Greg Smith
- Born: Gregory Robert Smith July 16, 1968 (age 57) Fiji
- Height: 6 ft 2 in (1.88 m)
- Weight: 231 lb (105 kg; 16.5 st)

Rugby union career
- Position: Flanker

Amateur team(s)
- Years: Team / Apps / (Points)
- 1992-1995: Burnside

Senior career
- Years: Team / Apps / (Points)
- 1996-1999: Toyota Motors

Provincial / State sides
- Years: Team / Apps / (Points)
- 1992-1995: Canterbury / 30 / (40)

International career
- Years: Team / Apps / (Points)
- 1998-1999: Japan / 17 / (15)

= Greg Smith (rugby union, born 1968) =

Japan international rugby union player

Gregory Robert Smith (born 16 July 1968) is a Fijian former rugby union player. He played for Japan as flanker.

==Career==
Smith first played for Japan on 3 May 1998, against Canada at the Chichibunomiya Rugby Stadium.

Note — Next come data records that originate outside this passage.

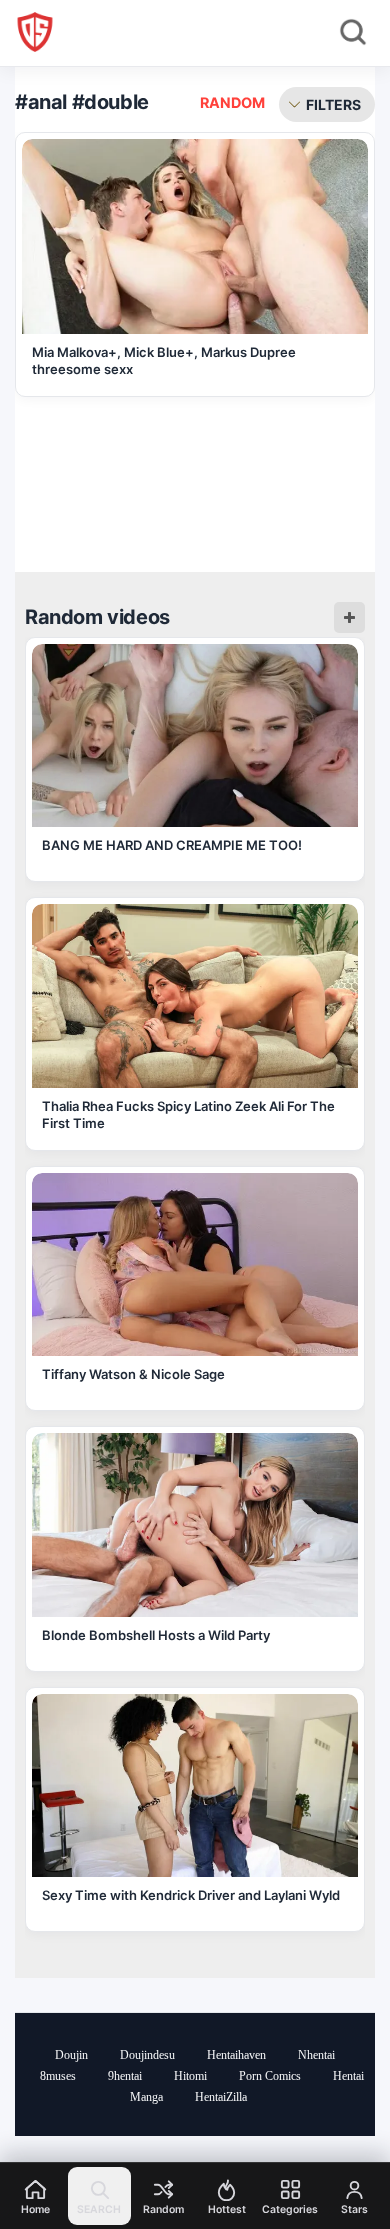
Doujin (71, 2055)
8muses (58, 2076)
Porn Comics (270, 2076)
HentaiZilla (221, 2097)
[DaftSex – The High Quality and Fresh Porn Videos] (35, 32)
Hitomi (190, 2076)
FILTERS (333, 104)
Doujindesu (147, 2055)
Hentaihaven (236, 2055)
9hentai (125, 2076)
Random (232, 102)
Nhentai (316, 2055)
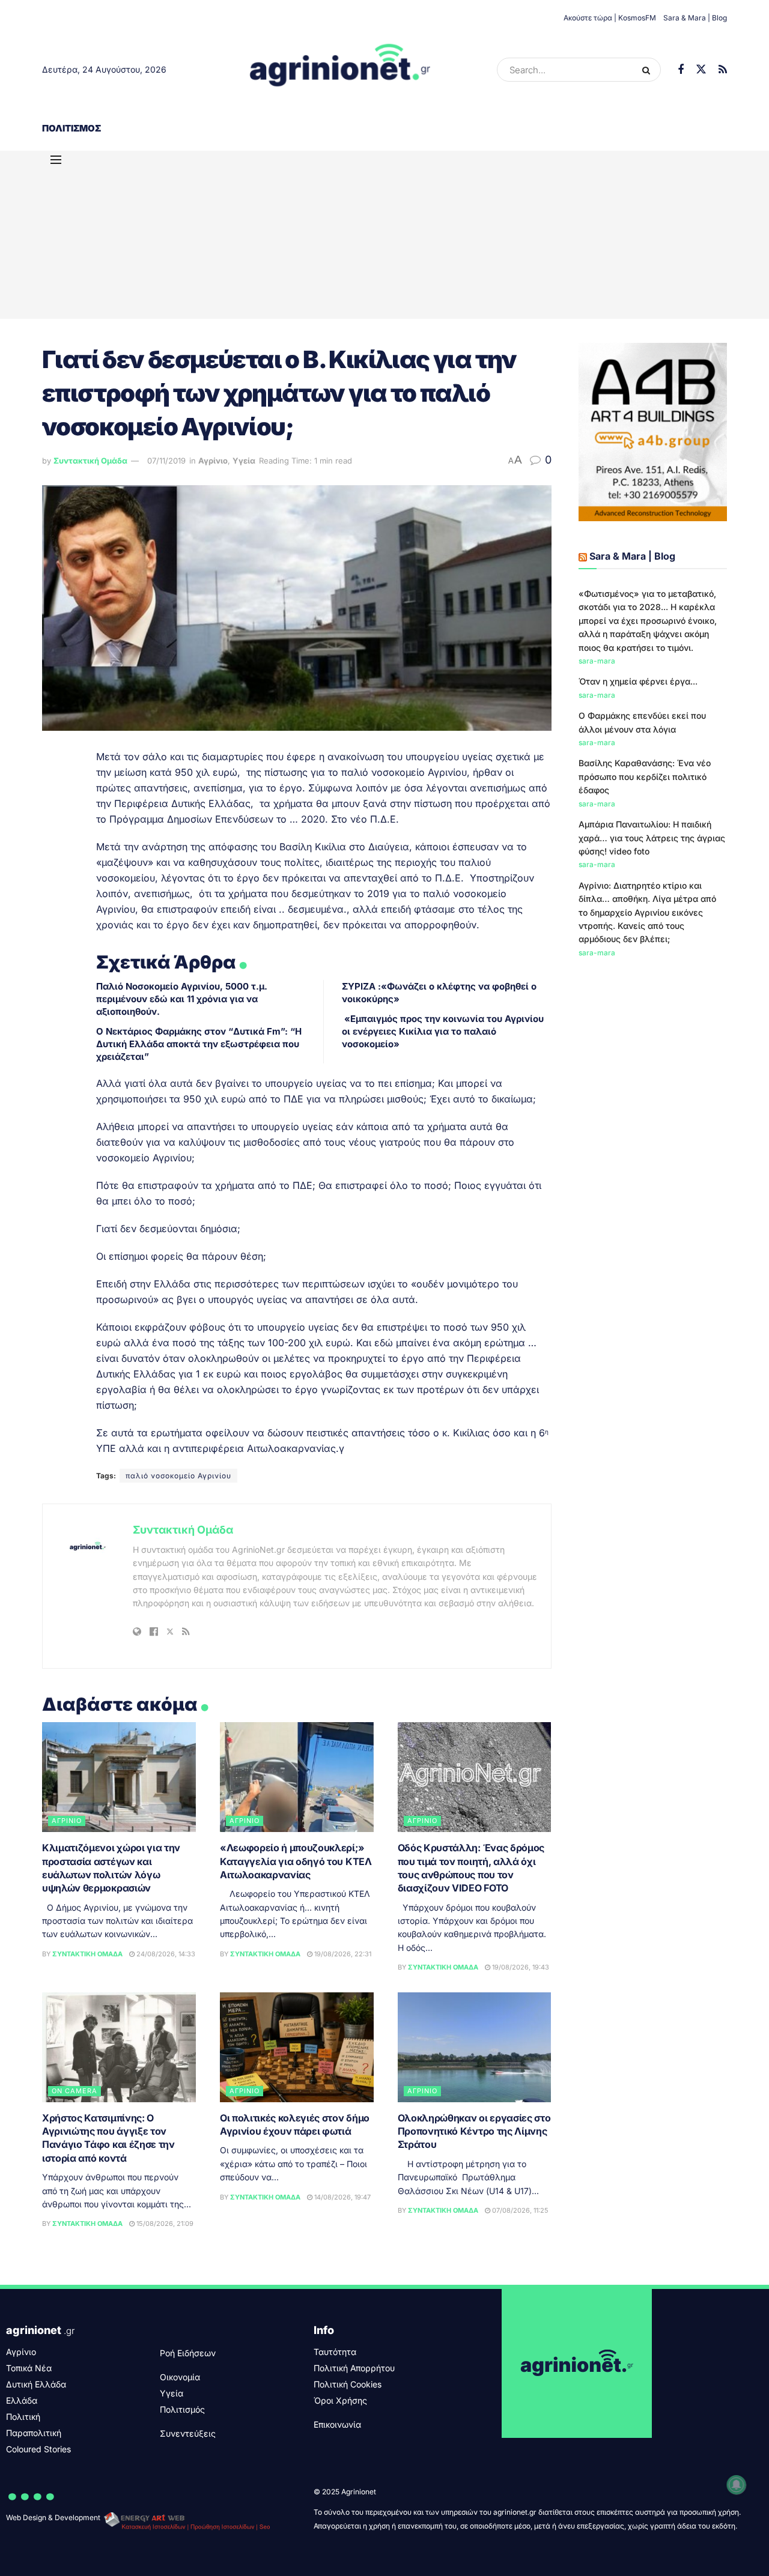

He was present in the 1999 Rugby World Cup roster, where he played all the 3 matches in the tournament, against Samoa, Wales and Argentina, at the Millennium Stadium, Cardiff, on 16 October, which would be his last international cap. Throughout all his career, Smith earned 17 caps, 15 points and 3 tries scored. At club level, he played for Canterbury in the NPC and then, he moved in Japan to play for the Toyota Motors club.